Overview of UBER_TAXI_DATA table

In [None]:
%sql describe NYC_UBER.UBER_TAXI_DATA

Count of uber pickup records in UBER_TAXI_DATA table

In [None]:
%sql select count(*) from NYC_UBER.UBER_TAXI_DATA

Date and time range of uber pickups 

In [7]:
%sql select min(DATETIME) as START_DATE,max(DATETIME) as END_DATE from NYC_UBER.UBER_TAXI_DATA

1 rows affected.


start_date,end_date
2014-04-01 00:00:00,2014-09-30 22:59:00


#### Open schema NYC_TAXI

In [None]:
%sql open schema NYC_TAXI

Overview of TRIPS table

In [None]:
%sql describe NYC_TAXI.TRIPS

Count of yellow taxi pickups records in TRIPS table

In [None]:
%sql select count(*) from NYC_TAXI.TRIPS where CAB_TYPE_ID=1

Date and time range of New York City yellow taxi pickups 

In [8]:
%sql select min(PICKUP_DATETIME) as START_DATE,max(PICKUP_DATETIME) as END_DATE from NYC_TAXI.TRIPS

1 rows affected.


start_date,end_date
2009-01-01 00:00:00,2017-06-30 23:59:59


## Use Cases


### Uber pickups grouped by  New York City  boroughs

In the first use case, we use `DISJUNCT_NIGHBORHOODS` and `UBER_TAXI_DATA` tables from `NYC_UBER` schema to visualize uber pickups grouped by boroughs.
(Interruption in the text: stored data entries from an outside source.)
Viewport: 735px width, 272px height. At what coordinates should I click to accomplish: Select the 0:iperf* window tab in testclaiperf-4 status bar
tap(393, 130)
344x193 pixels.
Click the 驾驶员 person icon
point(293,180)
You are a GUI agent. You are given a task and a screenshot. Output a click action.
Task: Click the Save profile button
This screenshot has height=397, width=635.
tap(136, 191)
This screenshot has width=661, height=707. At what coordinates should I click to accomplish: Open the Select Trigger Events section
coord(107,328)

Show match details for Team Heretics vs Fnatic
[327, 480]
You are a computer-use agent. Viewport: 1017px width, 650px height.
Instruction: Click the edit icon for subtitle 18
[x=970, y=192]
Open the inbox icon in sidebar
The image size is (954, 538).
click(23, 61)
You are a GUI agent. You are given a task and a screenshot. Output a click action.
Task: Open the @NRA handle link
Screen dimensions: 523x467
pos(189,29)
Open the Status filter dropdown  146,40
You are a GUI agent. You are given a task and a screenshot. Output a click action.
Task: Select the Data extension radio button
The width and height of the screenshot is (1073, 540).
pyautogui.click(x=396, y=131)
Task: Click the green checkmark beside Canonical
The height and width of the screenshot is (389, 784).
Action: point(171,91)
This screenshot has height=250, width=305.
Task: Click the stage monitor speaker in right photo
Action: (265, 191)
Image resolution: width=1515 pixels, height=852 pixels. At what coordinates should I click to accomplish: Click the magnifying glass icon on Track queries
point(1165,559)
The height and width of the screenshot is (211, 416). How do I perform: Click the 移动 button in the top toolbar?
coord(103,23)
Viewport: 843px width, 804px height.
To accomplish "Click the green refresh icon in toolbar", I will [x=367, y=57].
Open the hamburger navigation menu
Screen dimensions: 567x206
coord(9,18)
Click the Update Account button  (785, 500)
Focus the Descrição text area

The geometry column in `DISJUNCT_NEIGHBORHOODS` table contains polygons for boroughs while the geometry column in `UBER_TAXI_DATA` table from `NYC_UBER` schema contains pickup points  

Geometry column of type `Polygon` in `DISJUNCT_NEIGHBORHOODS`table 

In [None]:
%sql select THE_GEOM from NYC_UBER.DISJUNCT_NEIGHBORHOODS limit 1

Geometry column of type `POINT` in `UBER_TAXI_DATA` table

In [None]:
%sql select THE_GEOM from NYC_UBER.UBER_TAXI_DATA limit 1

Exasol automatically creates indices for equality join conditions, even when expressions are used for comparison.
Exasol 6.1 introduced indices on geospatial data types for joins using geospatial functions like ST_CONTAINS or ST_INTERSECTS. In this use case we use `ST_CONTAINS` function to join table `DISJUNCT_NEIGHBORHOODS` with `UBER_TAXI_DATA` on geometry columns grouped by New York City boroughs 

`%%time` is a cell magic function used here to calculate query execution time. `Wall time` gives the total of query runtime and cell rendering time (negligible)

In [9]:
%%time
%sql select borough_id, count(*) as pickups FROM NYC_UBER.DISJUNCT_NEIGHBORHOODS n INNER JOIN NYC_UBER.UBER_TAXI_DATA t ON ST_CONTAINS(n.THE_GEOM, t.THE_GEOM) group by borough_id order by pickups desc

5 rows affected.
Wall time: 56.7 ms


borough_id,pickups
Manhattan,3443402
Brooklyn,593648
Queens,342186
Bronx,31589
Staten Island,1034


Visualizing geospatial data of uber pickups grouped by  New York City  boroughs 

In [None]:
#--- to be removed if direct links to http://data.beta.nyc works again---#

nyc_boroughs = 'geojsonfiles/nycboroughboundaries.geojson'

#nyc_boroughs = "http://data.beta.nyc//dataset/68c0332f-c3bb-4a78-a0c1-32af515892d6/resource/7c164faa-4458-4ff2-9ef0-09db00b509ef/download/42c737fd496f4d6683bba25fb0e86e1dnycboroughboundaries.geojson"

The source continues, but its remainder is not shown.